Output, word for word, the lines of this listing that fall between the line with "Tutoriales para hacer collares (600, 1956)" and the line with "[button] (250, 150)", counting both of those lines, and no others.

### Input material
========
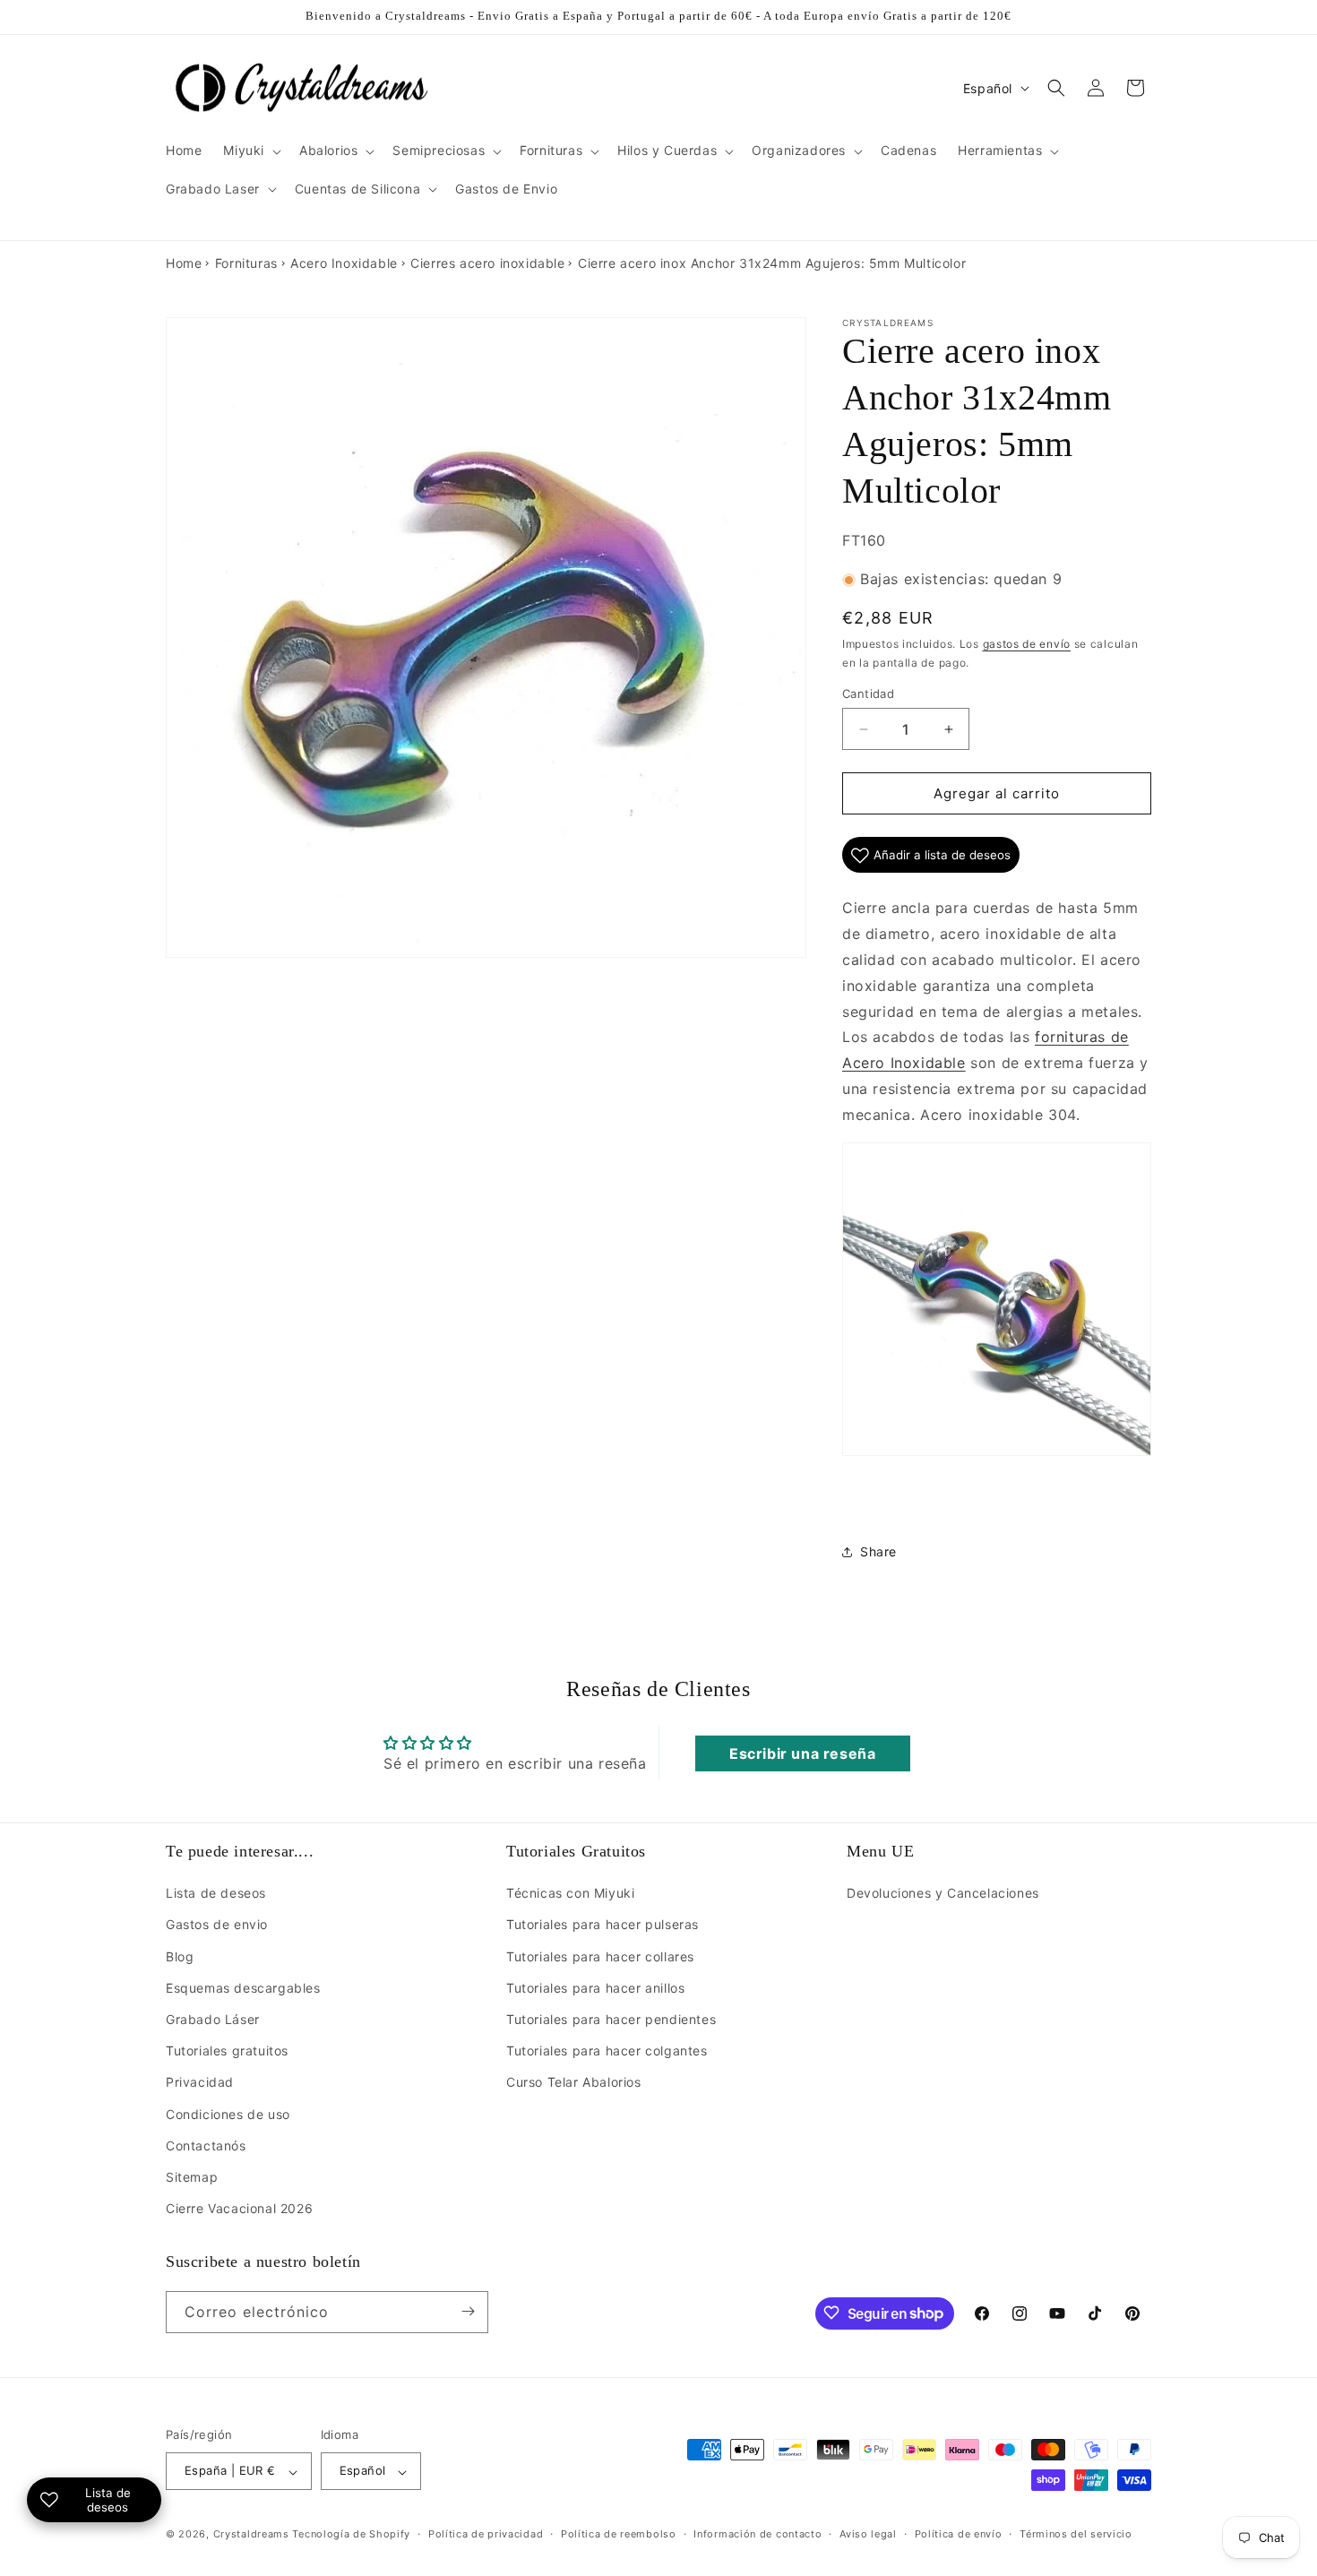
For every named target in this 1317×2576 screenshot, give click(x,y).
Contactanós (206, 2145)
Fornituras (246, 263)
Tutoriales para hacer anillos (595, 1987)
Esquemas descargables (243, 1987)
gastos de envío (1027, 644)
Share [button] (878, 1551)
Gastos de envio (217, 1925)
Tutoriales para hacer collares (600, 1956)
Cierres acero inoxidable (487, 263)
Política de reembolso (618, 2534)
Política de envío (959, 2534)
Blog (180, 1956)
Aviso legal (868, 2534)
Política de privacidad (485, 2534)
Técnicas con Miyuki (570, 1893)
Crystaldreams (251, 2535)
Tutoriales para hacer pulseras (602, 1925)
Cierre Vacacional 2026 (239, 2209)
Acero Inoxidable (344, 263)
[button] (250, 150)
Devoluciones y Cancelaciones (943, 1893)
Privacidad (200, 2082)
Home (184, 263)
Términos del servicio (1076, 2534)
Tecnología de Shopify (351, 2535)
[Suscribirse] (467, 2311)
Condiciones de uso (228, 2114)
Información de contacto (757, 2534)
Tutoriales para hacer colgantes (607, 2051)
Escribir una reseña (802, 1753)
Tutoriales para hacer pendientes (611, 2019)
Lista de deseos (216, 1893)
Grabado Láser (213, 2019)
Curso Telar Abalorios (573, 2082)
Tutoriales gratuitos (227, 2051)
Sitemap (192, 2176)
========
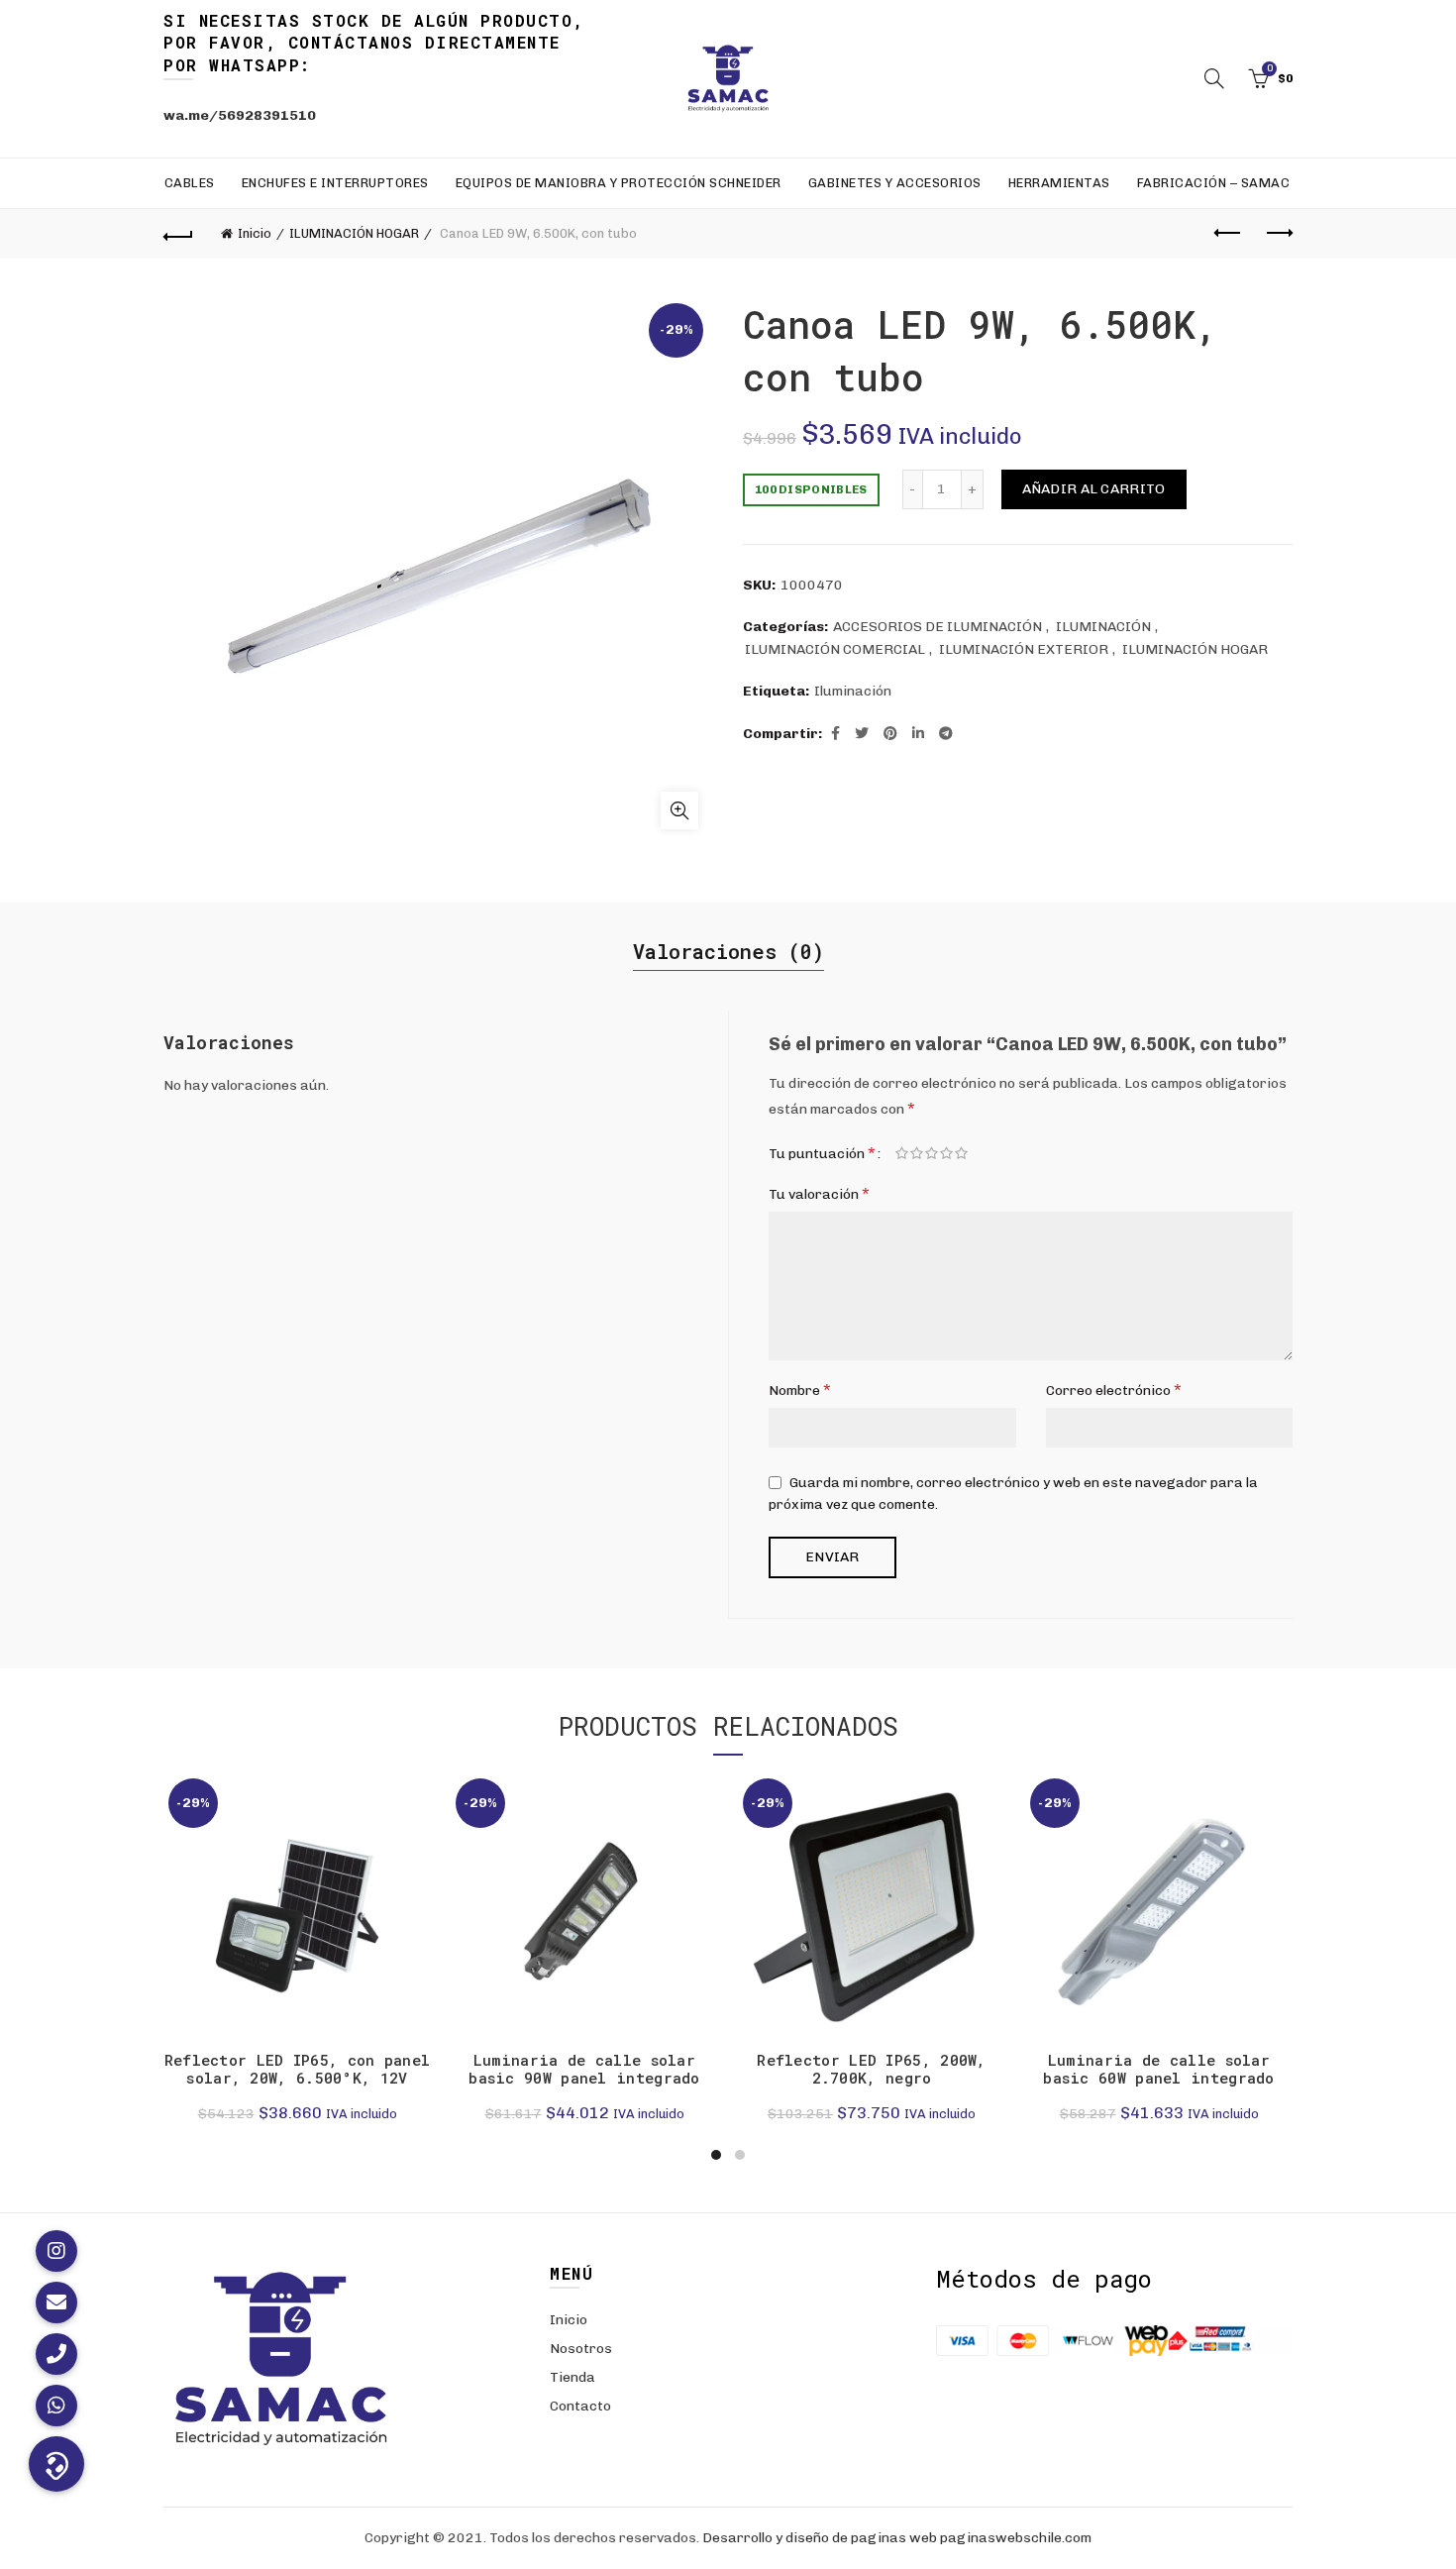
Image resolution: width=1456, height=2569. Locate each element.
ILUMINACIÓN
========
### Output below
Tutoriales para hacer collares (600, 1956)
Cierres acero inoxidable (487, 263)
Política de reembolso (618, 2534)
Política de envío (959, 2534)
Blog (180, 1956)
Aviso legal (868, 2534)
Política de privacidad (485, 2534)
Técnicas con Miyuki (570, 1893)
Crystaldreams (251, 2535)
Tutoriales para hacer pulseras (602, 1925)
Cierre Vacacional 2026 (239, 2209)
Acero Inoxidable (344, 263)
[button] (250, 150)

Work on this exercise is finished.